A man wakes up in a dark cavern, buried in mud. Aside from a nearby corpse, he has nothing -- no clothes, no memory, and a humanness that's only rudimentary. As he crawls out, the cavern turns out to be a sub-sub-basement of a decaying, underground corporate/industrial complex punctured by strange roots. Thus begins the man's journey: a multiple quest to find out where he is, who he is, and what his purpose might be. None of this is made easier by the fact that he's being hunted down by savage mutants and armed security troops.

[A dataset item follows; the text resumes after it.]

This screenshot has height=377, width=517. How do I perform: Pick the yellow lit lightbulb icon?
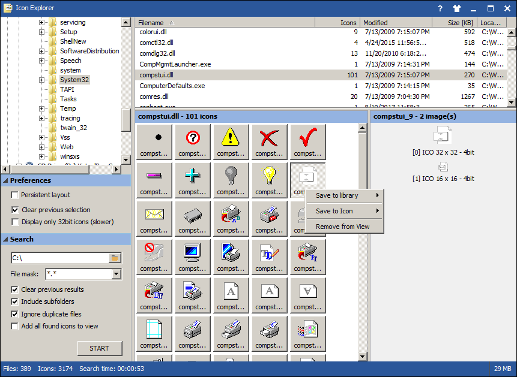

As the undaunted protagonist (played with grim intensity by Clovis Cornillac) climbs his way up through the labyrinthine facility, encountering other unusual characters along the way, fragmented records and technological ruins hint at a recent, horrifying disaster... or a visionary hope for the future. And as the man struggles to survive while penetrating closer and closer to the center of a deadly energy scandal, he begins to discover the role he himself has been playing in the world he's now lost in.

Franck Vestiel's big-screen directorial and screenwriting debut, Eden Log can be categorized as French avant-garde sci-horror. But calling it that would be too limiting; it is a dark psychomentary, an environmental diatribe, a harrowing study of what it means to be human, and perhaps cinema's first Gnostic zombie movie.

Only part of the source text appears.